As you can tell from my use of tenses, Sheila Cope is gone now. But even in her death she taught me some of the most valuable and most poignant lessons.

The phone call, for one. I had never been present when news of a death was first shared. But I remember that Christmas break we were in the basement and my mom got a call from Sis. Griggs and it was so solemnly received that I was very scared at first that something had happened to Sarah. But I had never seen my mom so sad. No time to clean up or toughen up before passing the news onto her children. And of course a tough woman like my mom would be sad about news like that, because Sheila Cope was such a dear friend to my tough ol mom. And there is nothing so sad as a sudden, young death like Sis. Cope's. That was indeed a very sad moment and a very important glimpse for me, though I didn't know how much it would help me later, of the tender emotions always present underneath my brave mom's seemingly impenetrable shell.

I remember picturing Sis. Cope in her driveway, shoveling the snow before she died. Of course she was doing something serviceable like that. Of course.

And then more lessons at the funeral. I've grown to like funerals less and less as I've experienced more and more of them, and looking back on that one now, I can see the same misery all over her family member's faces that I know now. I, awkward and young and inexperienced in death, was too shy to approach them, so while my dad did, I went to look in her casket. You know it was crazy. That wasn't the first dead body I'd seen. But I looked in at her laying there and knew instantly that the body before me was nothing more--just a body! My testimony of the resurrection, of the spirit, of our call to do more after death was fortified in looking at Sis. Cope in that moment. Because something in me absolutely protested at the thought of Sheila Cope actually just laying still for any amount of time. I knew with a surety that she was very busily running about, talking to people, sharing the gospel, teaching the scriptures, serving people! I knew it! I knew her body was just a mortal shell and her spirit was still busy serving Heavenly Father. Such a clear, distinct impression to me. A hard one to share, because death is so devastating. But in my relatively untouched emotional realm then, that was the thought I had at the side of Sis. Cope's coffin.
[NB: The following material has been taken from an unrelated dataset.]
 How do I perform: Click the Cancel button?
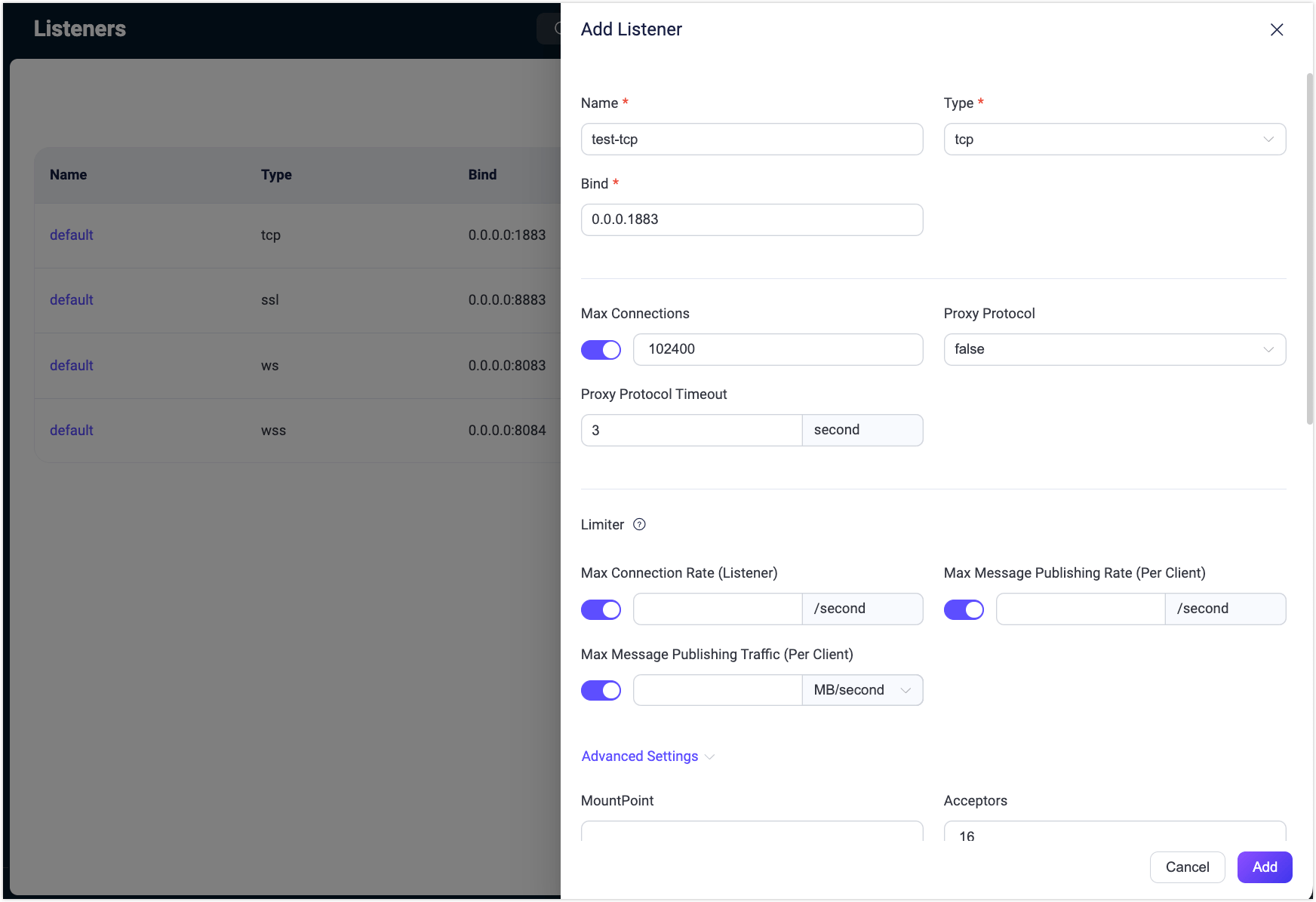(1187, 867)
One more very hard one, one that has become harder as I've recalled it when looking at my mother-in-law and my own mom and my husband and Bro. Cox and myself. A few days after the funeral, the normal gang gathered at the church to play some late night volleyball. Towards the end of the night, a figure appeared in the doorway of the gym and we all stopped playing to talk to the man. It was Bro. Cope. It was his responsibility to close up the building each night, and there he was a few days after his wife's funeral, just doing his job. That was one thing. The other main thing--man it was hard. I was so young! I couldn't even know what was going on! But I looked at that guy leaned up against the door frame, smiling because he was talking to us, but I just saw a gray outline. His whole soul was visibly broken. I saw it--I saw his shattered heart. I saw him be so sad, I saw him not even really being there, just being there. I saw it then and now I can see it so clearly in my own reflection that that image is so hard. But it was a lesson, again, from Sis. Cope. Her marriage was the most important thing in her and her husband's lives. I could tell by looking at that brokenhearted man leaned up against that door frame, only smiling cus his soul was too devastated to not.

I've thought a lot about all of these things, and thought a lot about them when Billy's dad died. I have Sheila Cope to thank for the gospel knowledge that I learned to love at an early age and so many other lessons on grief and love and service that have helped me see things in a different light, especially when there doesn't seem to be a lot of light to work with. Thank you, thank you, Sis. Cope. I will always be grateful for your friendship and lessons.